Analysis of the citations
| Sources of citations | No. |
Journal papers online or print
[Journal of Information Science, Information Research,
Behavioral Science and the Law, JAMA, IEEE Trans. on Software Eng., Int. J.
of Inf. Mgt., New Review of Info Behav Research, IFLA Journal,
Arquivista.net, Strategic Change, Journal National Medical Association, Int.
J. of Bank Marketing] |
14 |
| Conference proceedings |
2 |
| Conference papers on personal Websites conference often unidentifiable. |
7 |
| Grey literature on personal or organizational Websites | 8 |
| Student papers [Two papers, one citing two different papers] |
3 |
| Course syllabus [Same syllabus citing two different papers.] |
2 |
| Information portal with document files |
3 |
| 404 message |
1 |
The list of journals suggest that the availability of papers in an open access e-journal not only increases the probability of citation as Steve Lawrence has shown, but perhaps also widens the range of journals that papers are likely to be cited in.
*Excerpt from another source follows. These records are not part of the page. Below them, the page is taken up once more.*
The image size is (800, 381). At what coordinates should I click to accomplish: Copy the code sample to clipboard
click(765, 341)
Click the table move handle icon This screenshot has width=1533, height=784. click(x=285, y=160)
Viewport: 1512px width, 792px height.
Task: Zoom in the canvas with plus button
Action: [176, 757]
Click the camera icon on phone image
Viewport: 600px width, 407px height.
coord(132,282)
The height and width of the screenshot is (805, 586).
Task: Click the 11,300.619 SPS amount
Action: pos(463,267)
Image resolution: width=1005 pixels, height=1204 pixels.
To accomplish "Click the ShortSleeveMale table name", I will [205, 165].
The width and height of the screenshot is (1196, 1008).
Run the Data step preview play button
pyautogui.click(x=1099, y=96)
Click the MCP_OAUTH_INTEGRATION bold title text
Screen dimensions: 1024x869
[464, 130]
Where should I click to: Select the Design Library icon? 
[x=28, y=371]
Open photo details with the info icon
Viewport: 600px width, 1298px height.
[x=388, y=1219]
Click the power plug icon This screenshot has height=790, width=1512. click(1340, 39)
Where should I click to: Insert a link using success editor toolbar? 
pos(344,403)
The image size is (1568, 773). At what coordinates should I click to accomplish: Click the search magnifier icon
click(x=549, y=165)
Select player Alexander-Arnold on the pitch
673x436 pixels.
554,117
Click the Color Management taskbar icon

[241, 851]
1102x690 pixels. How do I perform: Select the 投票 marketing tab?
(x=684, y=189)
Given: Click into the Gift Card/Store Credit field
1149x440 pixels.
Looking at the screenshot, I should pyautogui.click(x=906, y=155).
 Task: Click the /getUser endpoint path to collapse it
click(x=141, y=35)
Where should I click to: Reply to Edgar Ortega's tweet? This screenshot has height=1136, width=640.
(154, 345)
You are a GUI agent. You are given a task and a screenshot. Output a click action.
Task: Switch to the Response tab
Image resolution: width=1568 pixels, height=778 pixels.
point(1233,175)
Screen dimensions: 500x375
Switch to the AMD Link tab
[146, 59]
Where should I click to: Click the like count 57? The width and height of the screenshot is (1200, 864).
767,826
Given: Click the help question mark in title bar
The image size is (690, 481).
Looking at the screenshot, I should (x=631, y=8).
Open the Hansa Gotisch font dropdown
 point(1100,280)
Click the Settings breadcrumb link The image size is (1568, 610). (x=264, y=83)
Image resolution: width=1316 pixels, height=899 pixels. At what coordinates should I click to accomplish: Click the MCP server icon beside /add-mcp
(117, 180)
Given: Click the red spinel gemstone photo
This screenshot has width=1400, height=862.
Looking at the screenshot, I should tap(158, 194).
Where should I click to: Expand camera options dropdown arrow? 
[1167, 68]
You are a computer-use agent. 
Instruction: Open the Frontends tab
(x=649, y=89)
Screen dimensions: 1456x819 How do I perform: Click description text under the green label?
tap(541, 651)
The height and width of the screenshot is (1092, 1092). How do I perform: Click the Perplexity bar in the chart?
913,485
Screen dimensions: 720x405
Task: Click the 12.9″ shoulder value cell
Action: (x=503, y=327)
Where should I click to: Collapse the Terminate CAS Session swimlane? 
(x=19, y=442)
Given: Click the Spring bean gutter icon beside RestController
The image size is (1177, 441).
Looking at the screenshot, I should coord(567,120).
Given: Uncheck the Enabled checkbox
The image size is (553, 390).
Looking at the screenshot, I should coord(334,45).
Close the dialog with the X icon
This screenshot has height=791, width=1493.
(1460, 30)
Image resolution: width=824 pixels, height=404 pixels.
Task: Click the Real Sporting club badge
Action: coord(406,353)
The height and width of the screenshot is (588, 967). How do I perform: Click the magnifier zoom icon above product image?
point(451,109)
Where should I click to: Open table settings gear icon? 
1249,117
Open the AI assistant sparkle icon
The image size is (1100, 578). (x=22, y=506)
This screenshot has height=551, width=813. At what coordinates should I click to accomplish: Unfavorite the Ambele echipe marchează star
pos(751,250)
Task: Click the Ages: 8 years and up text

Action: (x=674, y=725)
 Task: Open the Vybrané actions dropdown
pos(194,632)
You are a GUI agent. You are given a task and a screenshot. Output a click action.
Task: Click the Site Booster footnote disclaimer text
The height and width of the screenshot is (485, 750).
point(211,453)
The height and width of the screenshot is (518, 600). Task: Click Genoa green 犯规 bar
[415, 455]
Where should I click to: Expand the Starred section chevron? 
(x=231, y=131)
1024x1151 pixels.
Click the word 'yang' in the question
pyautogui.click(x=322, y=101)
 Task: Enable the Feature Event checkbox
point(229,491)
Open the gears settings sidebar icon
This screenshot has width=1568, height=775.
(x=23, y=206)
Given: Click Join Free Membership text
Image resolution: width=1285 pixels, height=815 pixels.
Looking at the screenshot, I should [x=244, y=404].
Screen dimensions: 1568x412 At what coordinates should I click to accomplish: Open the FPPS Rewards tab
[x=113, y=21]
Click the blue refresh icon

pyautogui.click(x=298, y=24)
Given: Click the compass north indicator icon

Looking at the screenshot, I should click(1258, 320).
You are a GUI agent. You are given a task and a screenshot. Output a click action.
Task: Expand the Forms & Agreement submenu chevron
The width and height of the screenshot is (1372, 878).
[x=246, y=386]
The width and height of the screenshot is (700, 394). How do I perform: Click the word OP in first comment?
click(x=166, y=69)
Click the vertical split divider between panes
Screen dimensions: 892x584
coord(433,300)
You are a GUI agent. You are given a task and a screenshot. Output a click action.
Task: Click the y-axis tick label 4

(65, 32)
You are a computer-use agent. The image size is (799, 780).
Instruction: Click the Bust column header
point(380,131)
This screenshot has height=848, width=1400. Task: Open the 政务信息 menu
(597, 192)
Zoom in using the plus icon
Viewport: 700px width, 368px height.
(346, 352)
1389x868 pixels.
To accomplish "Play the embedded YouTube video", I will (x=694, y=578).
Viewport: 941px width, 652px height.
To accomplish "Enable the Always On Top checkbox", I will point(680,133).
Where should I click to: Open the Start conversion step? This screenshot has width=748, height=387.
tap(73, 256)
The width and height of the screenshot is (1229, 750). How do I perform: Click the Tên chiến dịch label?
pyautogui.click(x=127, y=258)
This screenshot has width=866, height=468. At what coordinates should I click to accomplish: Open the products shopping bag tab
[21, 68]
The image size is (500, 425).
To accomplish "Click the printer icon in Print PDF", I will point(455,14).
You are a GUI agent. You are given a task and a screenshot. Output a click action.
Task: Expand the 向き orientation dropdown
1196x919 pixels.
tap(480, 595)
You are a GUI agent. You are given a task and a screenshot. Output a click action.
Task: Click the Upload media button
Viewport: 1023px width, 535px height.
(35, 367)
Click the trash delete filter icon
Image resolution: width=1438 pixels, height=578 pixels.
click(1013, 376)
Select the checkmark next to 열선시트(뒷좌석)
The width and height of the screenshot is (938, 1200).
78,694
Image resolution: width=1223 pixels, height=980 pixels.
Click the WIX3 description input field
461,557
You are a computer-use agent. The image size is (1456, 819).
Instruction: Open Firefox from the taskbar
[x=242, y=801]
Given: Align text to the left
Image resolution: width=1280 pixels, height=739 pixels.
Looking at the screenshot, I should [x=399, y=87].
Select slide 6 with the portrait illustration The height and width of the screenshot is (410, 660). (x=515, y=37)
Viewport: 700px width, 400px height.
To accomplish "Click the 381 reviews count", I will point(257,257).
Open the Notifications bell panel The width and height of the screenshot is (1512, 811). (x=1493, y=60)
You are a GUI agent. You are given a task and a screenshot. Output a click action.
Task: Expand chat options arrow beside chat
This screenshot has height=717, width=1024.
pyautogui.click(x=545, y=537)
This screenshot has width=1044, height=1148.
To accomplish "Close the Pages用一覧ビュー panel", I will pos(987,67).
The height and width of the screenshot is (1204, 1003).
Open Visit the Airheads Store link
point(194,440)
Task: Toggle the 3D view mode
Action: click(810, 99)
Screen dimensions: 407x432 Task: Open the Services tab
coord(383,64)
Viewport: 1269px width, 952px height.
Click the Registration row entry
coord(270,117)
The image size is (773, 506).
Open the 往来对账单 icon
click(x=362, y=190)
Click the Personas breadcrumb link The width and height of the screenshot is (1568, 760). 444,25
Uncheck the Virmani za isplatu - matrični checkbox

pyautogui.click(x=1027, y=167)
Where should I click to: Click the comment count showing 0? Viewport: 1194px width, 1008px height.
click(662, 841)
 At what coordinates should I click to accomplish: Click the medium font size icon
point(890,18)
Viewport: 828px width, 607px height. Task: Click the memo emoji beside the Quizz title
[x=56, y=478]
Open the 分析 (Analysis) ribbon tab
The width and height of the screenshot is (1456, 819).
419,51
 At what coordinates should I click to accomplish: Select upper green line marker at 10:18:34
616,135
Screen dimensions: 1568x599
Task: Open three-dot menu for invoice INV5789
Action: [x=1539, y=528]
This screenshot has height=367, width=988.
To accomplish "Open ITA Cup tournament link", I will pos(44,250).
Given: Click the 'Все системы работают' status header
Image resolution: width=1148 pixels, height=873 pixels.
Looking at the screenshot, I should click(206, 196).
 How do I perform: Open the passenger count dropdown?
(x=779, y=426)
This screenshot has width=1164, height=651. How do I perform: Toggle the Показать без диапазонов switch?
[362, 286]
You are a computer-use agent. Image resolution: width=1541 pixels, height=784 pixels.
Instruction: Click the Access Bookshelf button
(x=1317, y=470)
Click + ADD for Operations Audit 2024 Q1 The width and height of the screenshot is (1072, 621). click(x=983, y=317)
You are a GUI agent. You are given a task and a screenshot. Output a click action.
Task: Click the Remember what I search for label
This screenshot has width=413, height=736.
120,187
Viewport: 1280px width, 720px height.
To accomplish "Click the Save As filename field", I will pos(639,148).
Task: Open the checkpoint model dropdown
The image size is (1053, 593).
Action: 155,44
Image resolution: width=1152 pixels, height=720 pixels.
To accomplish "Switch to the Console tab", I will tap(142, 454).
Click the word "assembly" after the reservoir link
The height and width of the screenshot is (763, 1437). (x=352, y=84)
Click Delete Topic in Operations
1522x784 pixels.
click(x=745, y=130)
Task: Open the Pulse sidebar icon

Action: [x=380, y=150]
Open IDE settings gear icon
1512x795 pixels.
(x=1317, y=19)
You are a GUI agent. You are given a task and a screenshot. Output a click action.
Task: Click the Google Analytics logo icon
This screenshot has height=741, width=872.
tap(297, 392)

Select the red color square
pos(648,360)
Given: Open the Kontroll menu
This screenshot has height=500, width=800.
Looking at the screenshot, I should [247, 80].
A number of the journals listed could not be described as information science or information management journals by any stretch of the imagination.
I havent done an analysis of the locations of the non-journal documents, but they range widely internationally from New Zealand and Brazil to Switzerland and the USA, and I suspect that the geographic span of citing sources is wider than one might expect with closed access journals.
This looks like an interesting project for a student paper - anyone like to take it on?